(SUPPLIED DATA begins)
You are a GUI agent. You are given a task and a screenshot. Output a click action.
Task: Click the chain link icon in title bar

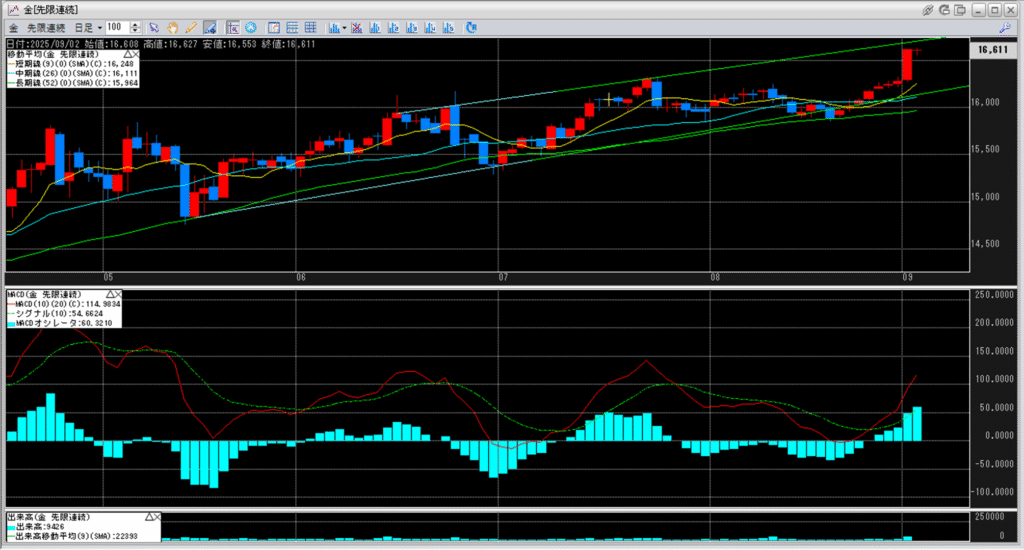(x=928, y=9)
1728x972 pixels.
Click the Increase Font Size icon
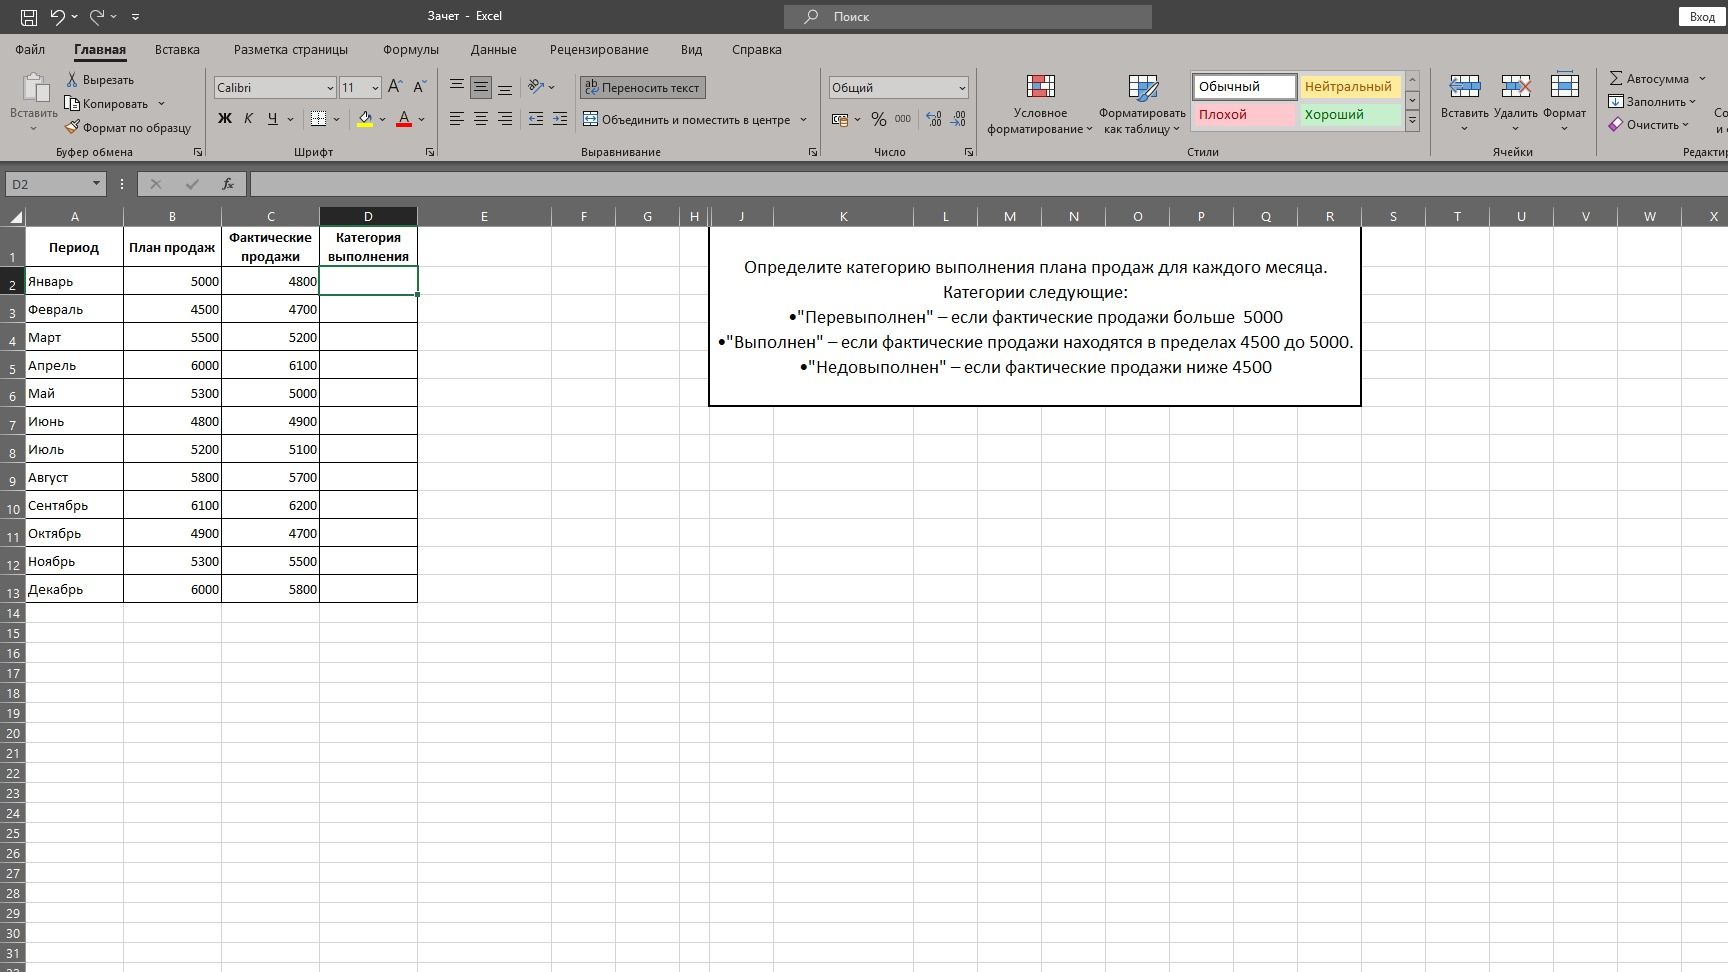[395, 87]

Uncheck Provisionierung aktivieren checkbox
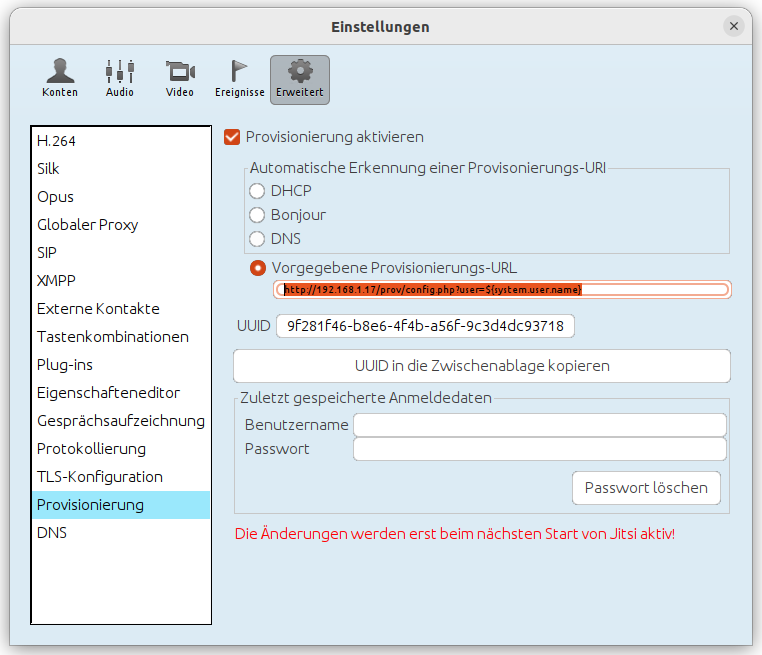point(233,137)
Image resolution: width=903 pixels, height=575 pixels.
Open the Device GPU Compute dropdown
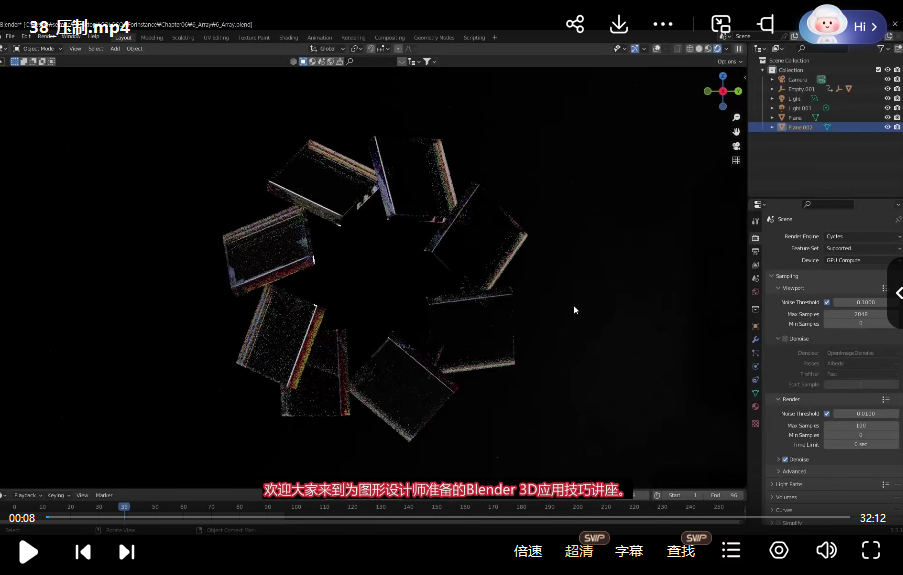[862, 260]
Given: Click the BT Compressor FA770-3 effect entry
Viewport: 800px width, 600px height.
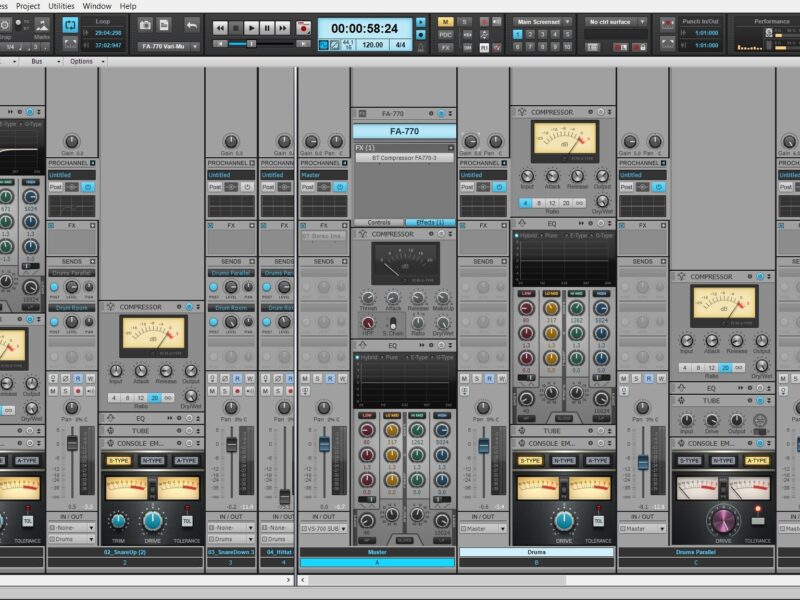Looking at the screenshot, I should pyautogui.click(x=404, y=158).
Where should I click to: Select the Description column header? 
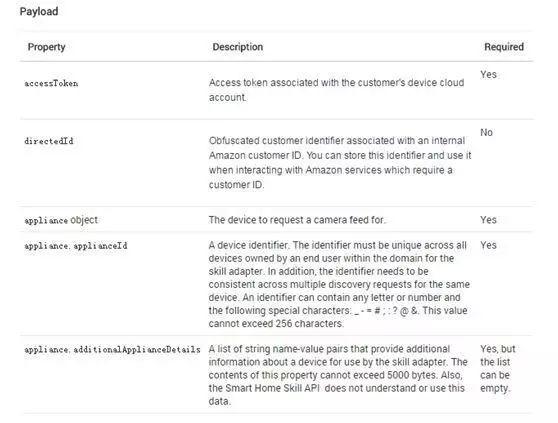click(x=238, y=47)
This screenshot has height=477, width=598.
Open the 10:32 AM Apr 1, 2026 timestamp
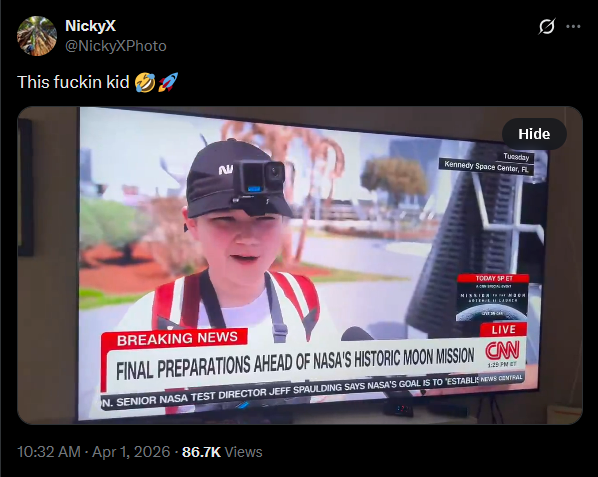click(x=93, y=452)
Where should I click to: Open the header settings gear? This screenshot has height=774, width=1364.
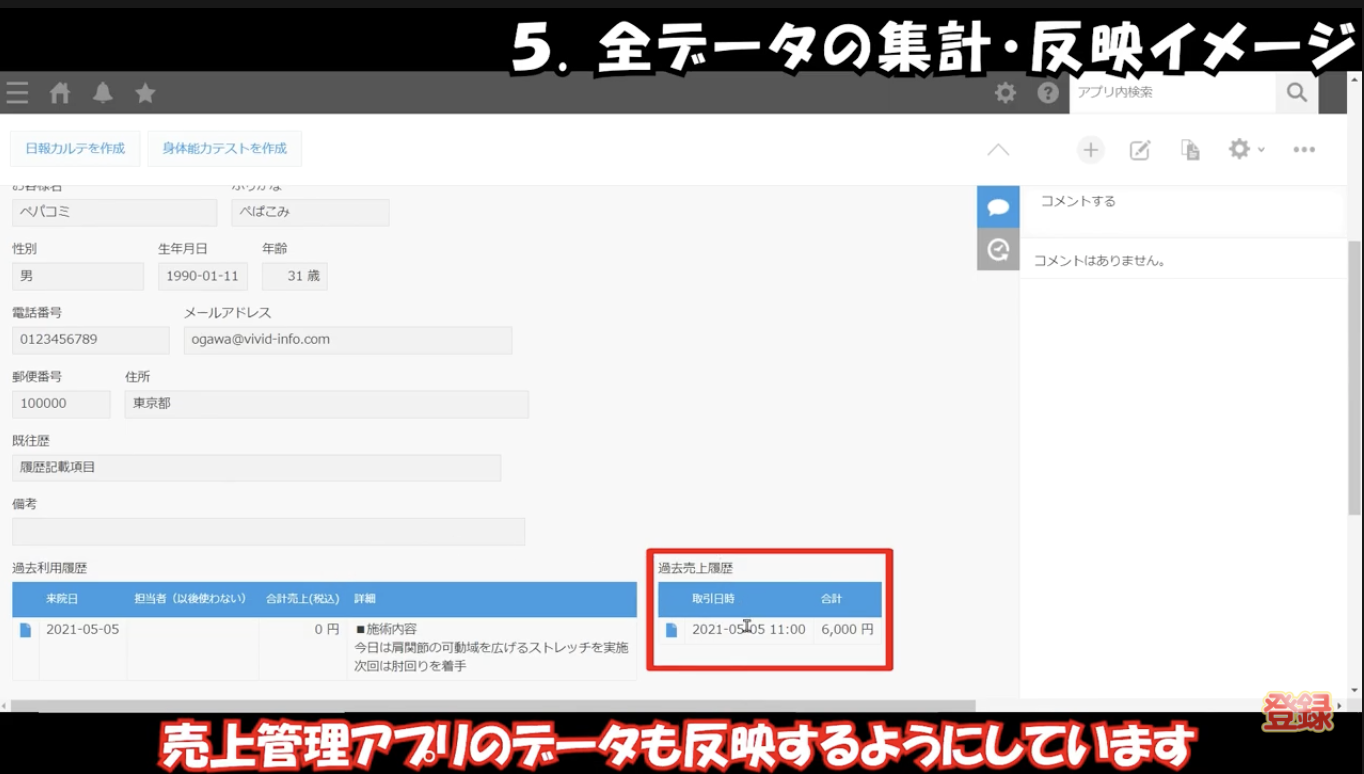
(SUPPLIED DATA ends)
TASK TO COMPLETE
An exact retyping of the material, minus the pictures, is the required answer.

WRITTEN ANSWER
You are a GUI agent. You are given a task and a screenshot. Output a click action.
Task: Click the chain link icon in title bar

(x=928, y=9)
1728x972 pixels.
Click the Increase Font Size icon
[395, 87]

Uncheck Provisionierung aktivieren checkbox
point(233,137)
Image resolution: width=903 pixels, height=575 pixels.
Open the Device GPU Compute dropdown
[862, 260]
Given: Click the BT Compressor FA770-3 effect entry
Viewport: 800px width, 600px height.
Looking at the screenshot, I should pyautogui.click(x=404, y=158).
Where should I click to: Select the Description column header? 
click(x=238, y=47)
This screenshot has height=477, width=598.
Open the 10:32 AM Apr 1, 2026 timestamp
click(x=93, y=452)
Where should I click to: Open the header settings gear? This screenshot has height=774, width=1364.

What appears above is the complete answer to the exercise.